■ DATA SECTION
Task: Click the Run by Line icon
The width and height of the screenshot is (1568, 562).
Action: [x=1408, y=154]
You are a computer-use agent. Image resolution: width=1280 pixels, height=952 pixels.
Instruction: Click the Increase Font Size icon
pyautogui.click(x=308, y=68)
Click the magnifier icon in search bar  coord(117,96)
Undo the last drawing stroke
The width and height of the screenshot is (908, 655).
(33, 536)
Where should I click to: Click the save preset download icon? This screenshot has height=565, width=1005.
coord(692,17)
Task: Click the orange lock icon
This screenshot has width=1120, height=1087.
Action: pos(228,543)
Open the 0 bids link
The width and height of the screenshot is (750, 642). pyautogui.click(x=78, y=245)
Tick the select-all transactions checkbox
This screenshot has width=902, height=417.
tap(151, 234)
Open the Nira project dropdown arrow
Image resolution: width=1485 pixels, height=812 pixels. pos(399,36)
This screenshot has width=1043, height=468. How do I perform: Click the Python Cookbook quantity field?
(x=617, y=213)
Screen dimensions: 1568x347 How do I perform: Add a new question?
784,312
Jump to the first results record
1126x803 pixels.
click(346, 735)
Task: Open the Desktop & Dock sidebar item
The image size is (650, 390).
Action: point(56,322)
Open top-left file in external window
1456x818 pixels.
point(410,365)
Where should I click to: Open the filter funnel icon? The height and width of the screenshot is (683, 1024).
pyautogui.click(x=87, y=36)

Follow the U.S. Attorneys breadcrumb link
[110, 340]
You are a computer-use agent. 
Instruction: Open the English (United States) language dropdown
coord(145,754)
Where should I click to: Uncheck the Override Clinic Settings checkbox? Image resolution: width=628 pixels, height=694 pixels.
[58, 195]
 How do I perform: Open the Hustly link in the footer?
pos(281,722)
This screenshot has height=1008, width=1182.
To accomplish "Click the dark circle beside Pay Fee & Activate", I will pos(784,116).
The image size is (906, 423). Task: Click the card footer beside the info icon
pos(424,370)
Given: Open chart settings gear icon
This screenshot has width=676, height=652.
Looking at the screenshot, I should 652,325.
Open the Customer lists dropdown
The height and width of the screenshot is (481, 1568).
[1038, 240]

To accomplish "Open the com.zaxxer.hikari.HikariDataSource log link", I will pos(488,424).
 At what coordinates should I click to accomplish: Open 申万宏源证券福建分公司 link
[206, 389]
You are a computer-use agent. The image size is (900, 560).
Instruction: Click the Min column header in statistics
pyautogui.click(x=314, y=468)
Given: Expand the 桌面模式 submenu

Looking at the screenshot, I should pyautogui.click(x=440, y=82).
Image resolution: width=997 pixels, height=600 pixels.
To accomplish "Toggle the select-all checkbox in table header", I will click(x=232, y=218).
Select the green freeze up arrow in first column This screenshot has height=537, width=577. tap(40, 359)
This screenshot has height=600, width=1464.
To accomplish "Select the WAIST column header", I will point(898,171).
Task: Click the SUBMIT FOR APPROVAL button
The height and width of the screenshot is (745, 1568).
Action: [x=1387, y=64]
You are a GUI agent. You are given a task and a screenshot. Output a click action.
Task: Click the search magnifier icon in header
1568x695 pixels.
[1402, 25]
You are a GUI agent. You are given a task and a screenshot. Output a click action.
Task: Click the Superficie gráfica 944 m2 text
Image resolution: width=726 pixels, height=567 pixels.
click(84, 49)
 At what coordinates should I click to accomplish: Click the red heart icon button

■ TASK DESCRIPTION
Every record shown above should be written out again exactly.

■ SOLUTION BELOW
Task: Click the Run by Line icon
The width and height of the screenshot is (1568, 562).
Action: [x=1408, y=154]
You are a computer-use agent. Image resolution: width=1280 pixels, height=952 pixels.
Instruction: Click the Increase Font Size icon
pyautogui.click(x=308, y=68)
Click the magnifier icon in search bar  coord(117,96)
Undo the last drawing stroke
The width and height of the screenshot is (908, 655).
(33, 536)
Where should I click to: Click the save preset download icon? This screenshot has height=565, width=1005.
coord(692,17)
Task: Click the orange lock icon
This screenshot has width=1120, height=1087.
Action: pos(228,543)
Open the 0 bids link
The width and height of the screenshot is (750, 642). pyautogui.click(x=78, y=245)
Tick the select-all transactions checkbox
This screenshot has width=902, height=417.
tap(151, 234)
Open the Nira project dropdown arrow
Image resolution: width=1485 pixels, height=812 pixels. pos(399,36)
This screenshot has width=1043, height=468. How do I perform: Click the Python Cookbook quantity field?
(x=617, y=213)
Screen dimensions: 1568x347 How do I perform: Add a new question?
784,312
Jump to the first results record
1126x803 pixels.
click(346, 735)
Task: Open the Desktop & Dock sidebar item
The image size is (650, 390).
Action: point(56,322)
Open top-left file in external window
1456x818 pixels.
point(410,365)
Where should I click to: Open the filter funnel icon? The height and width of the screenshot is (683, 1024).
pyautogui.click(x=87, y=36)

Follow the U.S. Attorneys breadcrumb link
[110, 340]
You are a computer-use agent. 
Instruction: Open the English (United States) language dropdown
coord(145,754)
Where should I click to: Uncheck the Override Clinic Settings checkbox? Image resolution: width=628 pixels, height=694 pixels.
[58, 195]
 How do I perform: Open the Hustly link in the footer?
pos(281,722)
This screenshot has height=1008, width=1182.
To accomplish "Click the dark circle beside Pay Fee & Activate", I will pos(784,116).
The image size is (906, 423). Task: Click the card footer beside the info icon
pos(424,370)
Given: Open chart settings gear icon
This screenshot has width=676, height=652.
Looking at the screenshot, I should 652,325.
Open the Customer lists dropdown
The height and width of the screenshot is (481, 1568).
[1038, 240]

To accomplish "Open the com.zaxxer.hikari.HikariDataSource log link", I will pos(488,424).
 At what coordinates should I click to accomplish: Open 申万宏源证券福建分公司 link
[206, 389]
You are a computer-use agent. The image size is (900, 560).
Instruction: Click the Min column header in statistics
pyautogui.click(x=314, y=468)
Given: Expand the 桌面模式 submenu

Looking at the screenshot, I should pyautogui.click(x=440, y=82).
Image resolution: width=997 pixels, height=600 pixels.
To accomplish "Toggle the select-all checkbox in table header", I will click(x=232, y=218).
Select the green freeze up arrow in first column This screenshot has height=537, width=577. tap(40, 359)
This screenshot has height=600, width=1464.
To accomplish "Select the WAIST column header", I will point(898,171).
Task: Click the SUBMIT FOR APPROVAL button
The height and width of the screenshot is (745, 1568).
Action: [x=1387, y=64]
You are a GUI agent. You are given a task and a screenshot. Output a click action.
Task: Click the search magnifier icon in header
1568x695 pixels.
[1402, 25]
You are a GUI agent. You are given a task and a screenshot. Output a click action.
Task: Click the Superficie gráfica 944 m2 text
Image resolution: width=726 pixels, height=567 pixels.
click(84, 49)
 At what coordinates should I click to accomplish: Click the red heart icon button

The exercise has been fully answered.